Ich habe aktuell einen Intel Core I7-12700k auf einem Gigabyte Z690 Aorus PRO verbaut. Aktuell habe ich einen Noctua NH-D15 als Kühler verbaut (kann ich noch retournieren). Jetzt ist meine Frage, würde ich den Prozessor Kühler bekommen wenn ich eine AIO (Eisbär) benutzen würde? Und wenn ja reden wir hier nur von ein paar Grad? 

Aktuelle Temperaturen beim Gaming sind zwischen 50-60C, Cinebench (ohne Multicore enh.) 78 C ( Mit Multicore 100C), Prime95 92C. 

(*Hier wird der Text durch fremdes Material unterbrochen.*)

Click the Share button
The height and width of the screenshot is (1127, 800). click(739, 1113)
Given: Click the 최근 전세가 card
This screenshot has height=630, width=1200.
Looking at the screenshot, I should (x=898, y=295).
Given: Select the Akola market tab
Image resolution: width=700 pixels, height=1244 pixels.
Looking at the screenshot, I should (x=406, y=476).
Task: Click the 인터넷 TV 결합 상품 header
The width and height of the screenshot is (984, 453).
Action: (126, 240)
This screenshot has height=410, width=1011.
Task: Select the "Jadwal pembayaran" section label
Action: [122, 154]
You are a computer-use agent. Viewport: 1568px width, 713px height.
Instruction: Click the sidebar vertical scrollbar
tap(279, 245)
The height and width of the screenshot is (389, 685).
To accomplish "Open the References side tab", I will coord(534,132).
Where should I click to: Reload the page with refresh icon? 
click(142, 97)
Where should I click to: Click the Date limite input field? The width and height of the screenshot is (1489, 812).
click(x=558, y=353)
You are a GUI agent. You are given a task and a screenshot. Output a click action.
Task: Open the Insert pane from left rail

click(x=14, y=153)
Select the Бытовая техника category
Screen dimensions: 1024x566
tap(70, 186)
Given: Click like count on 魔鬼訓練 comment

Als Gehäuse benutze ich aktuell ein Bequiet 500DX mit 2x Noctua 140MM Intake und 2x Noctua 140MM outake. Würde das Gehäuse aber gegen ein Fractal Meshify 2 XL austauschen wenn ich auf eine AIO wechsle. 

Danke für euere Antworten


----------



## Shinna (23. November 2021)

Eine richtig gute 360iger AIO ist ca. 5°C kühler als ein NH-D15 oder DRP4. Man darf da keine Wunder erwarten. Und MCE wird deine CPU auch mit einer AIO weiterhin an die 100°C bringen in entsprechenden Anwendungen. Der Boost Algorithmus berücksichtigt ja u.a. Faktoren wie Temperatur und Stromaufnahme wenn es darum geht wie hoch und lang die CPU boostet.

Der Wechsel vom Case bringt dann vll. noch mal 1-2°C. Auch dort darfst Du keine Wunder erwarten. Wenn Du spürbar bessere Temps haben möchtest bleibt nur Custom WaKü. Ob es dir diese Investition wert ist musst Du selber entscheiden.


----------



## Noel1987 (23. November 2021)

Ich würde es so lassen


----------



## Nathenhale (23. November 2021)

Schaust du hier https://hardware-helden.de/aio-wass...ung-vergleich/#Leistung_bei_festen_Drehzahlen


----------



## grumpy-old-man (23. November 2021)

Ich schließe mich den Vorrednern an. Ein Wechsel bringt wenig bis kaum etwas. Sind denn Prime 95 und Cinebench Deine Anwendungen, die Du jeden Tag nutzt? Wenn nein, who cares, wenn Die Temperaturen bei Prime 95 auf 100 Grad hoch gehen. Beim Zocken und sonstigen Anwendungen wirst Du diese Temperaturen niemals zu Gesicht bekommen…


----------



## Gortrus (23. November 2021)

Shinna schrieb:


> Eine richtig gute 360iger AIO ist ca. 5°C kühler als ein NH-D15 oder DRP4. Man darf da keine Wunder erwarten. Und MCE wird deine CPU auch mit einer AIO weiterhin an die 100°C bringen in entsprechenden Anwendungen. Der Boost Algorithmus berücksichtigt ja u.a. Faktoren wie Temperatur und Stromaufnahme wenn es darum geht wie hoch und lang die CPU boostet.
> 
> Der Wechsel vom Case bringt dann vll. noch mal 1-2°C. Auch dort darfst Du keine Wunder erwarten. Wenn Du spürbar bessere Temps haben möchtest bleibt nur Custom WaKü. Ob es dir diese Investition wert ist musst Du selber entscheiden.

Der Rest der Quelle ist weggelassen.